### RECORDS SHOWN
#####

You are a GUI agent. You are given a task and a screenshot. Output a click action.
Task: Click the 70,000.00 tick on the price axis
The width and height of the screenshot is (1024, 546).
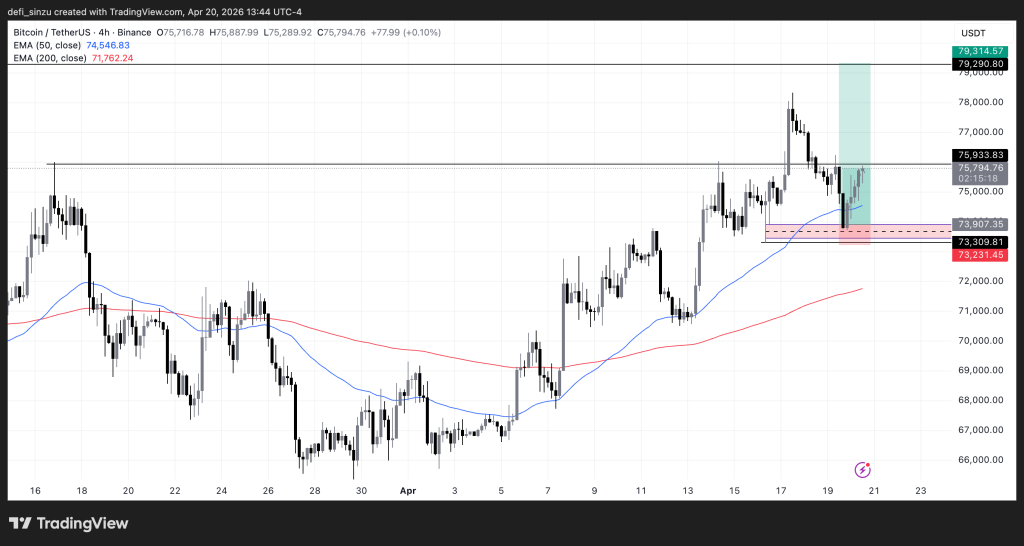point(980,340)
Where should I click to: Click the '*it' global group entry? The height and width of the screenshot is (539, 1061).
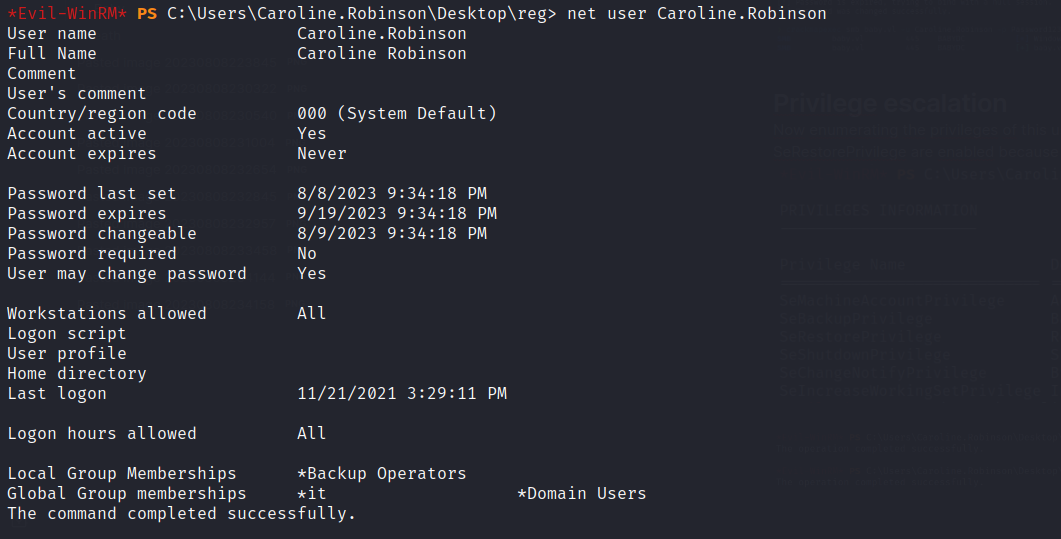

#####

### PROBLEM TO WORK ON
Scale the lines above and write them all out again, requests included, multiplying every coordinate in the answers by 0.3 and rounding to whole numbers, with halves rounded up. Leave the pictures out.

### ANSWER IN FULL
You are a GUI agent. You are given a task and a screenshot. Output a click action.
Task: Click the 70,000.00 tick on the price axis
The width and height of the screenshot is (1024, 546).
point(294,102)
Where should I click to: Click the '*it' global group entry? The height and width of the screenshot is (539, 1061).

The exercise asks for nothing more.